> _Aufgaben_:
A. Wozu kann zu massives Einwirken auf die Erkrankte laut dem Text über Essstörungen führen?
B. Führen Sie den Text über Essstörungen im Anschluss an seinen letzten Satz fort.

> _Textblock_:
Das Wichtigste und zugleich auch Schwierigste zuerst: Sie können als Angehörige zunächst einmal für die Betroffenen gar nichts tun und das müssen Sie begreifen.

Zwar können Sie Beratungs- und Behandlungsmöglichkeiten vorschlagen, aber die Motivation und die Aktivität müssen von den Betroffenen selbst kommen. Denn zu massives Einwirken auf die Erkrankte kann dazu führen, dass diese sich in die Enge getrieben fühlt, dem Druck nicht standhalten kann und sich als Konsequenz noch mehr in die Essstörung flüchtet. Leider ist es nahezu unmöglich, jenen Betroffenen behilflich zu sein, die ihre Krankheit noch nicht als solche erkannt haben.

Die Situation der Angehörigen ist daher nicht einfach.

> _Einträge_:

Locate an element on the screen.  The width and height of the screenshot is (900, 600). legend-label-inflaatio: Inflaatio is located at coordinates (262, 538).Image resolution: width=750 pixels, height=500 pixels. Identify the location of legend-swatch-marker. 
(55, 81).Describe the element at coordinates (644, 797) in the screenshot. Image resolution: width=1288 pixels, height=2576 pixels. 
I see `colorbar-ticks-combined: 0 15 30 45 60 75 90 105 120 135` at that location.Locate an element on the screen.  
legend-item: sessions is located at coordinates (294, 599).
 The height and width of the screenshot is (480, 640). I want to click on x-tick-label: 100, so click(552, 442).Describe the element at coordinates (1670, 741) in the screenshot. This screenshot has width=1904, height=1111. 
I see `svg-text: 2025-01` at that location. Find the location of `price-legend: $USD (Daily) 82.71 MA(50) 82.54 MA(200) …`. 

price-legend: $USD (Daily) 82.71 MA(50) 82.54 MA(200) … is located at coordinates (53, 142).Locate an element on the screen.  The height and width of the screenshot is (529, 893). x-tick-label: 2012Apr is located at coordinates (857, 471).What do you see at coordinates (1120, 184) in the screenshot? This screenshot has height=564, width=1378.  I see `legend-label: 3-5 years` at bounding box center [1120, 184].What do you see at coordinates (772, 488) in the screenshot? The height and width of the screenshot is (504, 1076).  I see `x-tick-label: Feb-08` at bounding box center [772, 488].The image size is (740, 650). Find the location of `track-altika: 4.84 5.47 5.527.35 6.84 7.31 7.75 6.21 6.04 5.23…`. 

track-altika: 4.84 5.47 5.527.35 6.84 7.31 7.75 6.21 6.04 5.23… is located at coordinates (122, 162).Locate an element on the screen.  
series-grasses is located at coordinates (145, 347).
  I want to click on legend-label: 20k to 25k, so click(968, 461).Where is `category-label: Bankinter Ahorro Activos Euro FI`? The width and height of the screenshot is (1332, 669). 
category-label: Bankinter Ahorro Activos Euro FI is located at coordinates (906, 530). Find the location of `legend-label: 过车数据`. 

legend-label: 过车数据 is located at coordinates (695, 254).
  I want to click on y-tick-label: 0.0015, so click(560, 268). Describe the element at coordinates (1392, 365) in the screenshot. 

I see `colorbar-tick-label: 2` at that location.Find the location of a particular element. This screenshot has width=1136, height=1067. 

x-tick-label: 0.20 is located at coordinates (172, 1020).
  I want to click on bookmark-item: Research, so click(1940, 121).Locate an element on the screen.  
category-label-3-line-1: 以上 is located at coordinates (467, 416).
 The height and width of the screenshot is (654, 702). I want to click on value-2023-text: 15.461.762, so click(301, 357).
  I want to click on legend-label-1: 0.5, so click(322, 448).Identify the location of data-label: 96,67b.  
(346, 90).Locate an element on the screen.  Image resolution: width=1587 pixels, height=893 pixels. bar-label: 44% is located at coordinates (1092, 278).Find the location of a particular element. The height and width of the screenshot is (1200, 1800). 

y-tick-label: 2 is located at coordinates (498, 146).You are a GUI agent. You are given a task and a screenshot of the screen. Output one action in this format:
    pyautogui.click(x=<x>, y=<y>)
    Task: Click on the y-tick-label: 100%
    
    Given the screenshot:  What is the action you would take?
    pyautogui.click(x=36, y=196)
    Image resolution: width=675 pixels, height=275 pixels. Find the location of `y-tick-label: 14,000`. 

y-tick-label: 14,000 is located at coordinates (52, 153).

> _Antworten_:
A. Die Erkrankte fühlt sich in die Enge getrieben, hält dem Druck nicht stand und flüchtet sich noch mehr in die Essstörung.

B.
Sie fühlen sich oftmals hilflos und alleine gelassen und viele quälen sich mit massiven Versagensängsten und Schuldgefühlen. Daher sollten auch sie sich helfen lassen bzw. selbst helfen. Sie können sich z. B. in eigener Sache an Beratungsstellen und/oder Selbsthilfegruppen für Angehörige wenden. Sie sollten versuchen, ihr Leben nicht um die Krankheit herum zu bauen, sondern sich weiterhin mit Freunden treffen, ihrem Hobby nachgehen etc. Indem Angehörige sich selbst helfen und dadurch lernen, die erkrankte Person loszulassen, helfen sie auch ihr. Angehörige müssen lernen, Grenzen zu setzen und sich selbst zu finden. Denn das gibt den Erkrankten die Möglichkeit, dies auch zu tun.

Leider neigen Angehörige dazu, ihr eigenes Leben aufzugeben, sich co-abhängig zu verhalten und die Betroffene mit ihrer „Überfürsorglichkeit“ in eine passive Rolle zu drängen.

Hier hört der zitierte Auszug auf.